Considérant que le transfert de Mme X dans une unité de long séjour a eu pour conséquence une augmentation très importante des dépenses d'hospitalisation qui devaient en tout état de cause rester à sa charge ; que contrairement à ce que soutiennent les requérantes, il ne résulte pas de l'instruction que l'Assistance publique - Hôpitaux de Paris aurait fait preuve d'un manque de diligence à recouvrer sa créance du vivant de Mme X, constitutif d'une faute susceptible d'engager sa responsabilité ;
Mais considérant que si l'administration se prévaut d'un courrier en date du 8 février 1988 destiné selon elle à informer les consorts X du passage de leur mère en hospitalisation de long séjour, elle n'établit pas l'avoir effectivement adressé aux intéressées lesquelles contestent en avoir été destinataires ; que la circonstance, à la supposer même établie, que les requérantes auraient elles-mêmes saisi la commission d'aide sociale d'un dossier de demande de prise en charge de ces frais d'hébergement, demande qui a été rejetée par la commission le 25 avril 1988, n'est pas à elle seule de nature à établir que les conséquences financières du transfert dont s'agit auraient été connues des consorts X avant l'envoi par l'administration d'avis émis et rendus exécutoires le 29 octobre 1988, faisant état de sommes à payer au titre de l'hébergement de long séjour de Mme X, soit moins de deux mois avant la sortie de l'intéressée de l'hôpital ; que l'Assistance publique - Hôpitaux de Paris n'apporte ainsi pas la preuve que Mme X ou les requérantes, qui n'ont d'ailleurs jamais été invitées à souscrire l'engagement prévu à l'article R. 716-9-1 du code de la santé publique susvisé, auraient été informées des conséquences financières du transfert avant le mois d'octobre 1988, alors qu'aucune circonstance particulière ne faisait obstacle à cette information ; que cette carence est constitutive d'une faute de nature à engager la responsabilité de l'Assistance publique - Hôpitaux de Paris ; que, dans les circonstances de l'affaire, il sera fait une juste appréciation du préjudice résultant de ces fautes en laissant à la charge de l'Assistance publique - Hôpitaux de Paris la moitié de la somme de 17 393, 58 euros réclamée aux consorts X au titre des frais de l'hébergement de leur mère soit 8 696, 79 euros ;
Sur les conclusions aux fins d'application des dispositions de l'article L. 761-1 du code de justice administrative :

Considérant que dans les circonstances de l'espèce, il y a lieu de rejeter tant les conclusions des exposantes tendant au bénéfice des dispositions de l'article L. 761-1 du code de justice administrative que celles présentées sur le même fondement par l'Assistance publique - Hôpitaux de Paris ;

D E C I D E :
Article 1er : Mme Dominique X, Mme Marie-Elisabeth X et Mme Chantal Z sont déchargées à concurrence de 8 696, 79 euros des sommes à elle réclamées par l'Assistance publique - Hôpitaux de Paris.

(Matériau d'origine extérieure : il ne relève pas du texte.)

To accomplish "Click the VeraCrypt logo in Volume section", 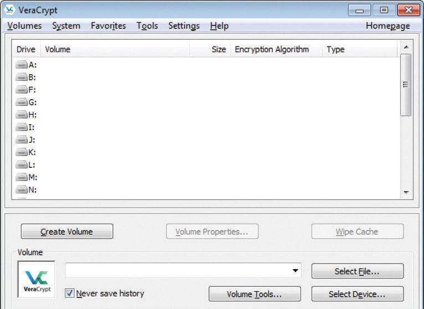I will click(x=37, y=279).
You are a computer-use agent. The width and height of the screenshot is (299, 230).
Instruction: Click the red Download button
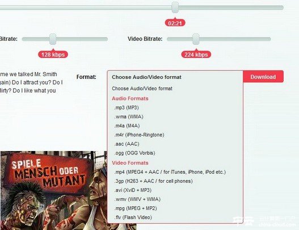coord(263,77)
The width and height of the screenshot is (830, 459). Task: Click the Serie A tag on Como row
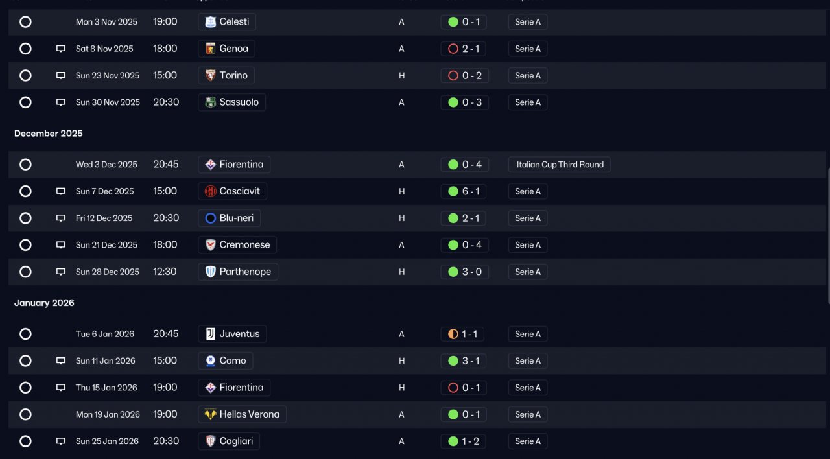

Article 2 : Le jugement du Tribunal administratif de Paris du 21 octobre 2003 est réformé en ce qu'il a de contraire à la présente décision.
Article 3 : Le surplus des conclusions de la requête des consorts X est rejeté.
Article 4 : Les conclusions de l'Assistance publique - Hôpitaux de Paris tendant à l'application des dispositions de l'article L. 761-1 du code de justice administrative sont rejetées.